Сашка как раз раздвигал очередную раскладушку, когда краем глаза заметил, что к ним от леса бежит лейтенант. Видимо, для того, чтобы сократить расстояние, он бежал прямиком через лес от городка, где жили командирские семьи. Портупея у него съехала набок, на гимнастёрке проступали тёмные пятна пота, но лейтенант, едва отдышавшись, сразу спросил:

– Сержант, где комбат?

Сержант, против обыкновения не встал смирно, а зажимая ладонью рану на руке, внешне спокойно ответил:

– Нет никого, товарищ лейтенант. Дежурный погиб при бомбёжке, а из командиров вы первый…

– Так… – лейтенант поглядел на разгромленный лагерь и покачал головой. – Потери большие?

– Думаю да, – ответил сержант. – Пока только уточняем…

Лейтенант хотел ещё что-то спросить, но его внимание отвлёк треск мотоциклетного мотора.
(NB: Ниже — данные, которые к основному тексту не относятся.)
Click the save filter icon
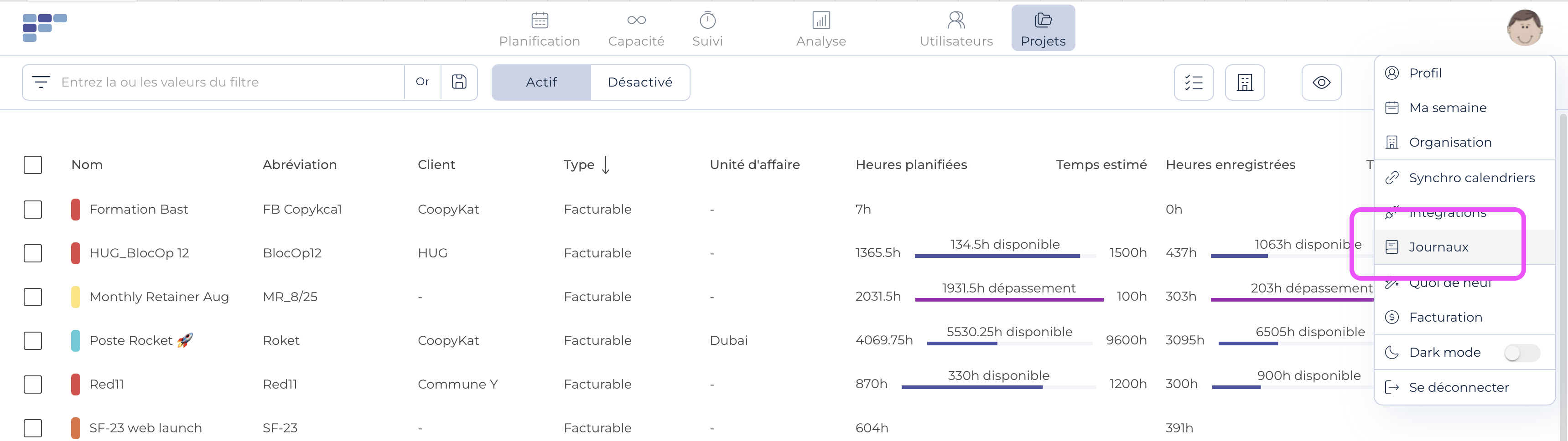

Впрочем, все, кто был рядом, тоже посмотрели на дорогу, и через ещё до конца не осевшую пыль увидели, что к лагерю несётся мотоциклист.

Одноцилиндровый курьерский Иж-8 подкатил к медпункту и остановился. Покрытый с головы до ног пылью водитель нагнулся и, открыв краник декомпрессора заглушил мотор. Потом, подняв очки на лоб, какую-то секунду растерянно смотрел на разбомблённый лагерь и только потом несколько сбивчиво спросил:

– Товарищ лейтенант, где комбат?

– Ещё не прибыл, я за него… – и, понимая, что курьер примчался с приказом, командир выжидательно посмотрел на мотоциклиста.

– А что, больше никого?.. – мотоциклист зачем-то оглянулся по сторонам. – Что тут у вас?..

– Бомбёжка, – резко оборвал его лейтенант и строго спросил: – С чем прибыли?

– Передаю приказ. – Мотоциклист, взяв себя в руки, заговорил коротко и чётко: – Вам надлежит немедленно идти в выжидательный район.

– В выжидательный район?.. С кем?.. – сам себя спросил лейтенант и, тут же спохватившись, спросил: – А что в штабе?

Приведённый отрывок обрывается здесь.